_WHAT IS REQUIRED_: Tally every line in the data that has the word "agent" and report only the total.

--- DATA EXCERPTS Enclosed Below ---

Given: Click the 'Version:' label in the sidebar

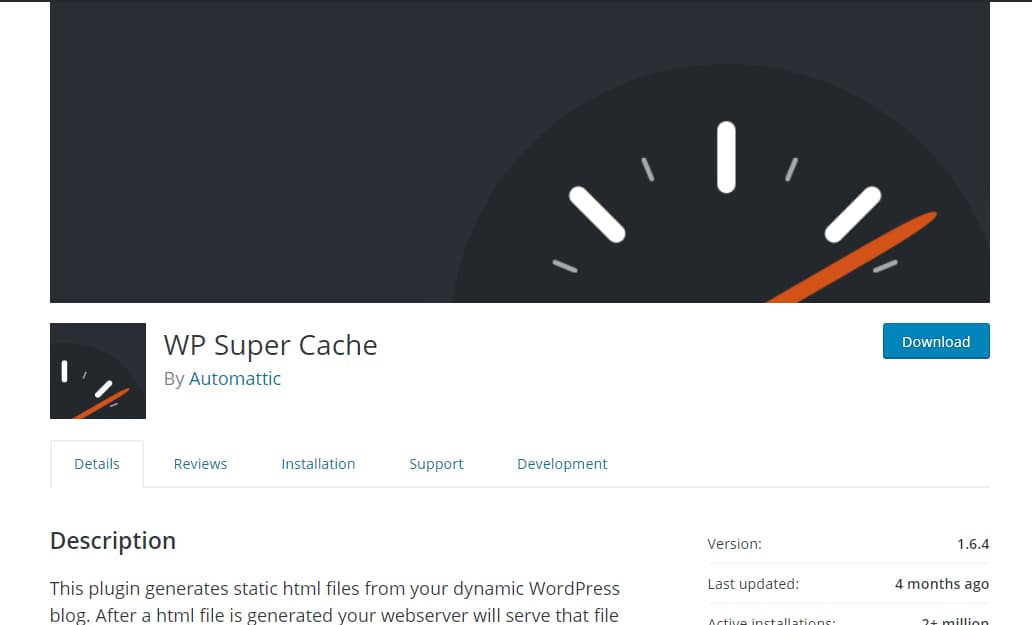Looking at the screenshot, I should tap(734, 543).
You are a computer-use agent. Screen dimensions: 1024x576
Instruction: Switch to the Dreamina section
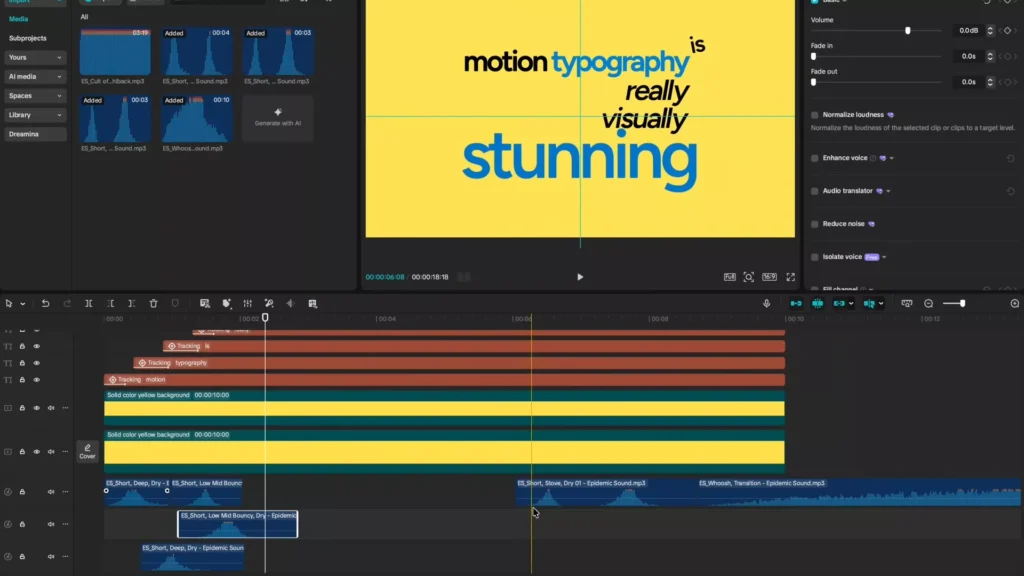35,133
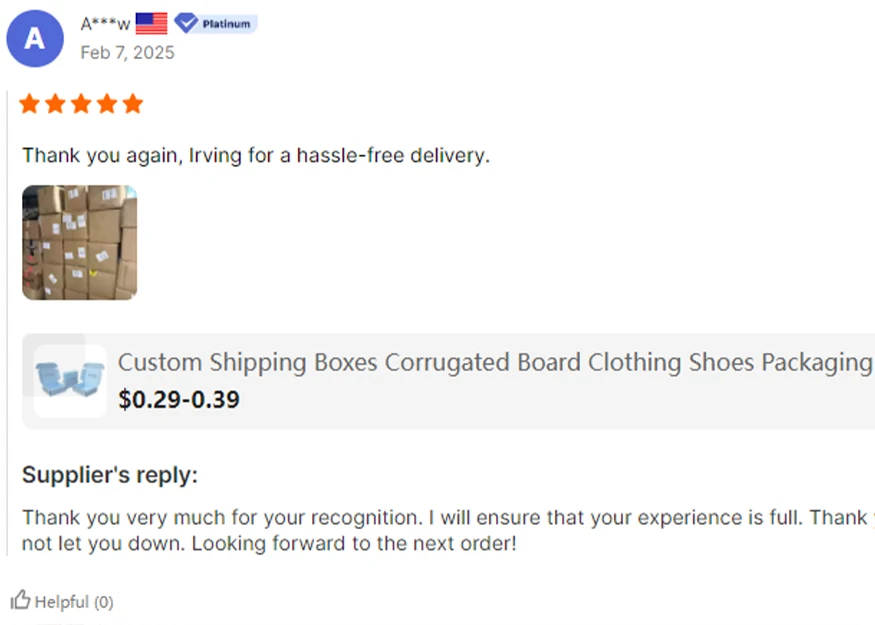The height and width of the screenshot is (625, 875).
Task: Click the "Supplier's reply:" heading
Action: [x=110, y=475]
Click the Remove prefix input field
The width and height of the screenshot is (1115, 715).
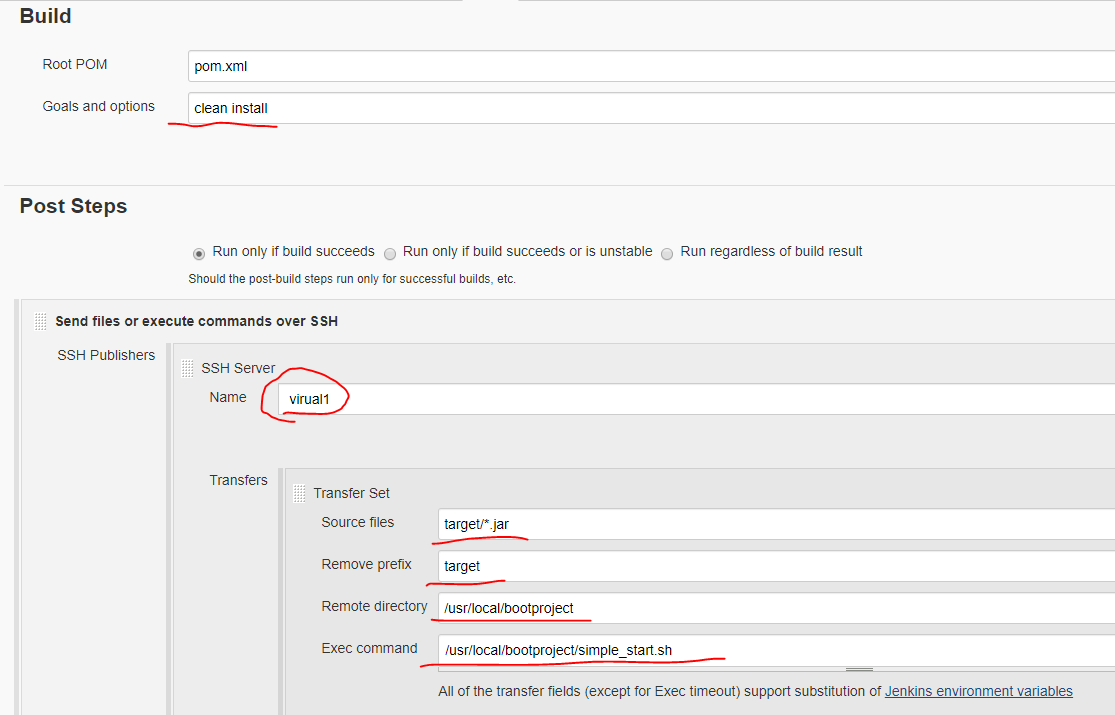775,566
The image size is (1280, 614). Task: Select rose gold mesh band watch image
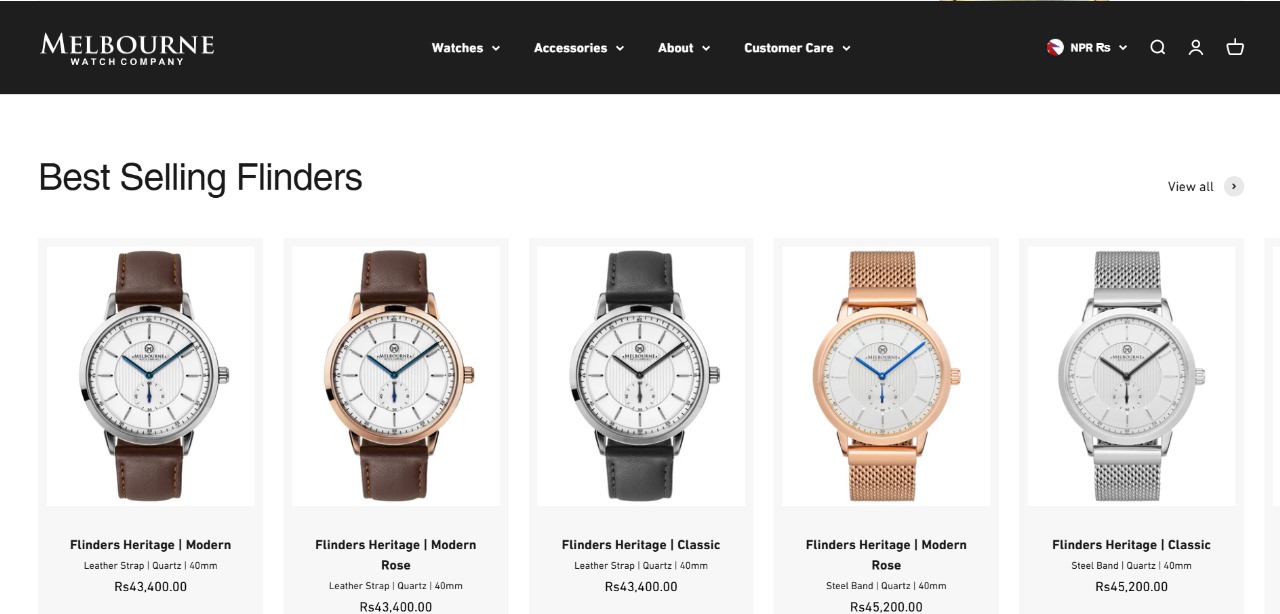(886, 376)
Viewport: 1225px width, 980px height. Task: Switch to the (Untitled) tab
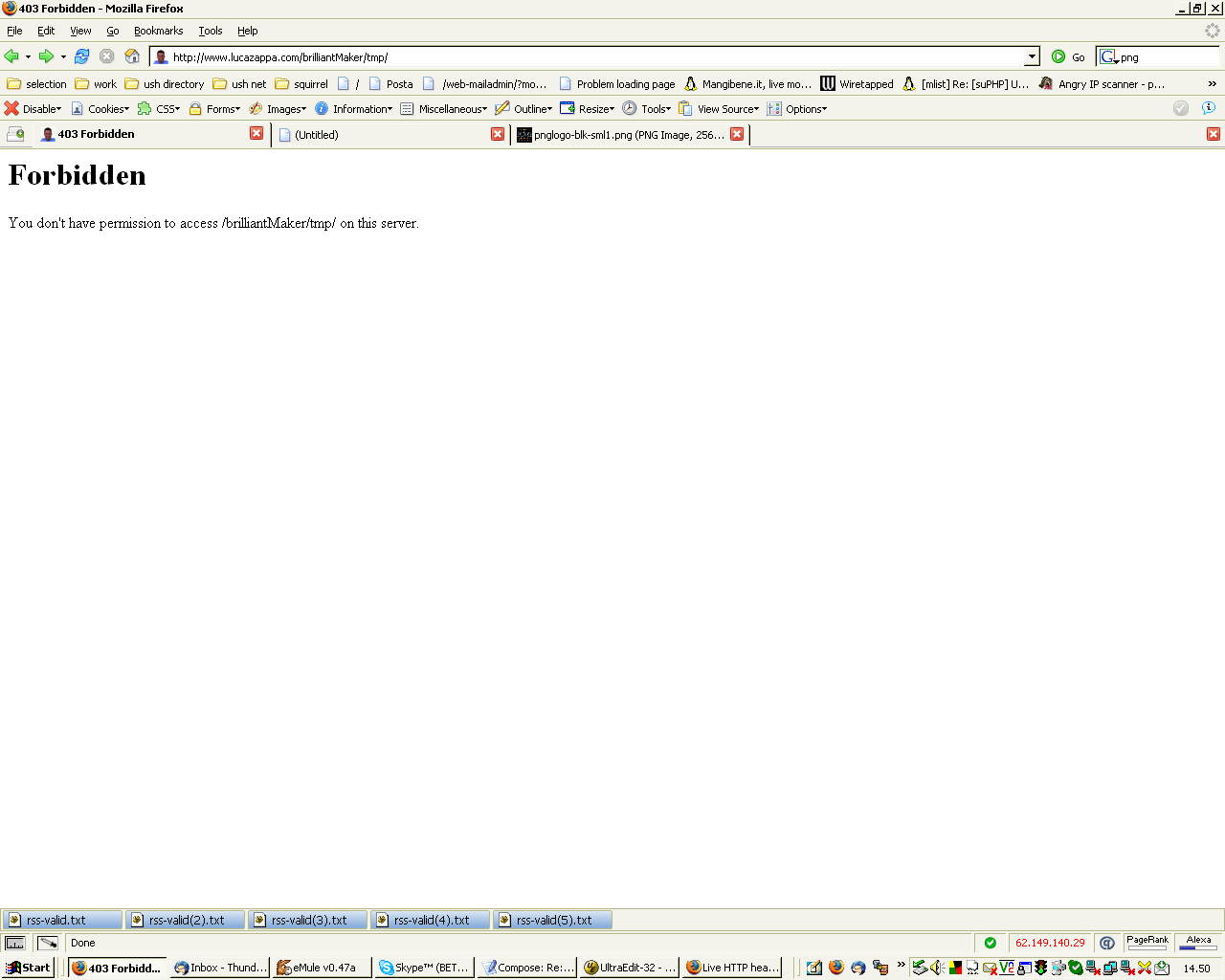point(383,135)
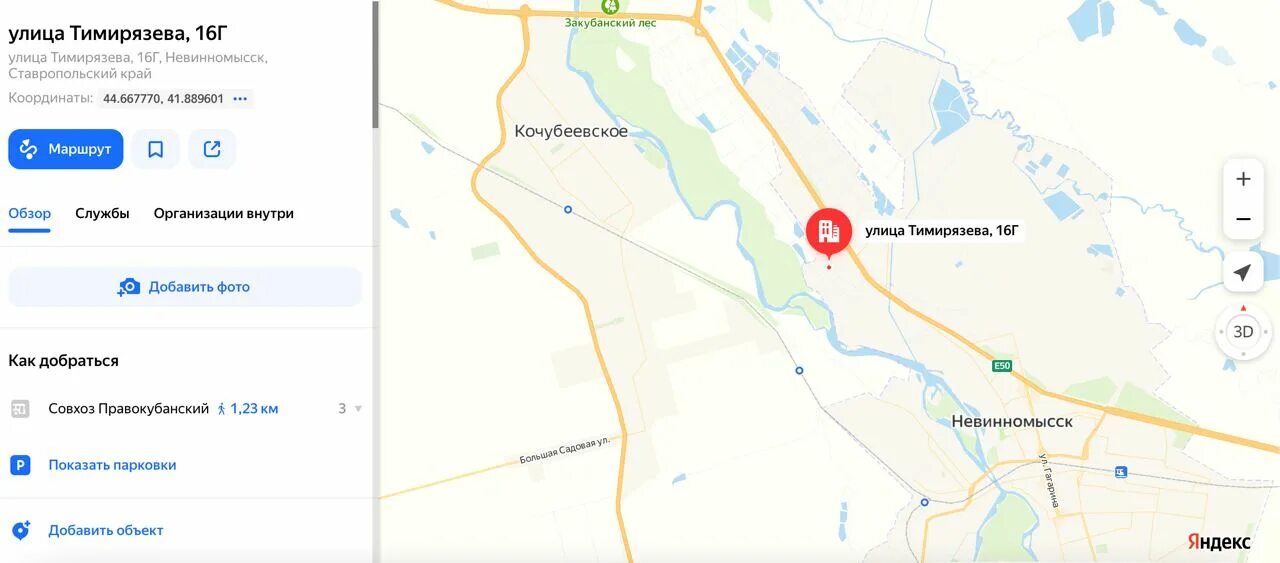The width and height of the screenshot is (1280, 563).
Task: Expand Совхоз Правокубанский stop routes dropdown
Action: pos(358,408)
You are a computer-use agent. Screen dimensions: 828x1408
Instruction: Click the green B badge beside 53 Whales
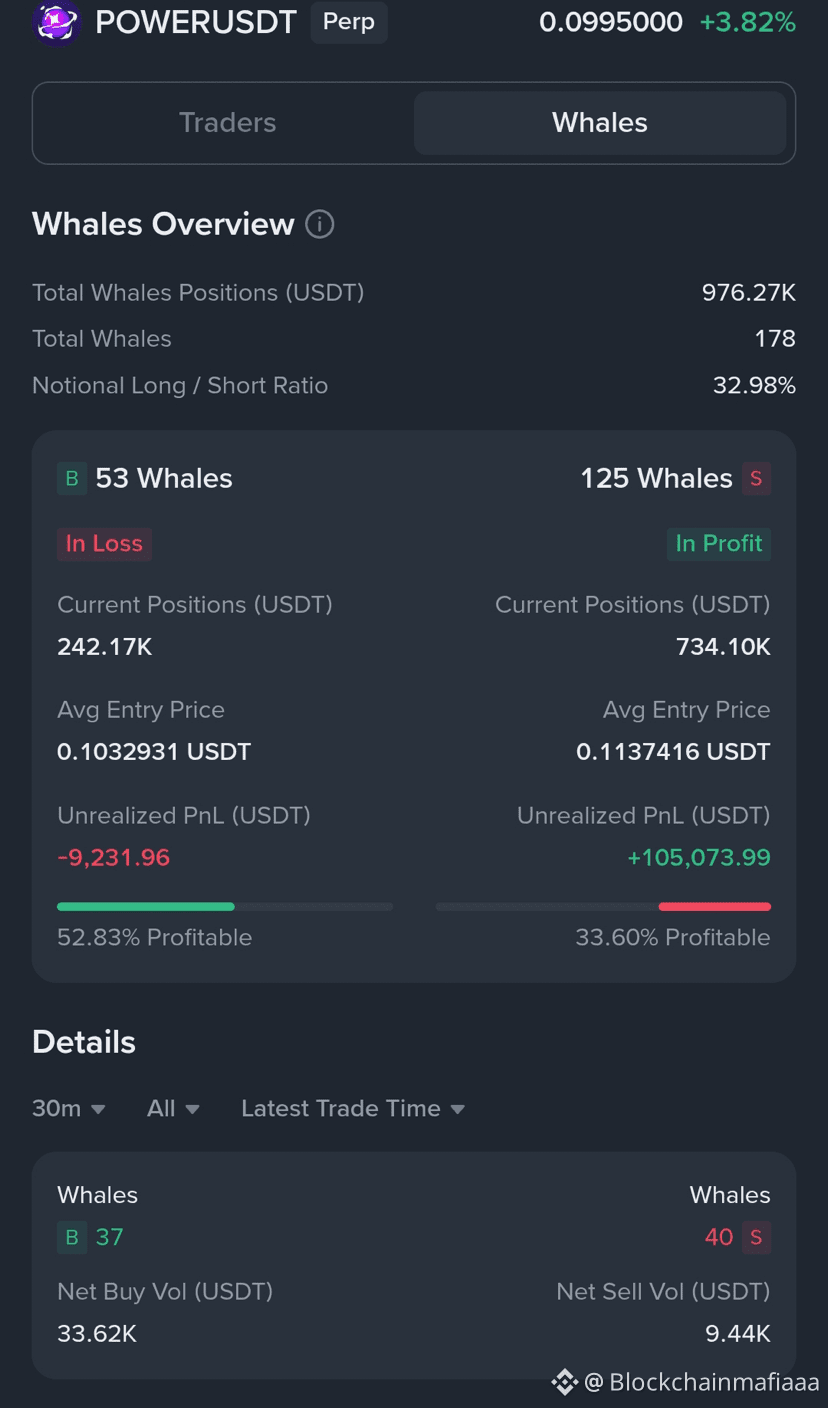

--- End of Enclosed DATA EXCERPTS ---

_FINISHED TASK_: 2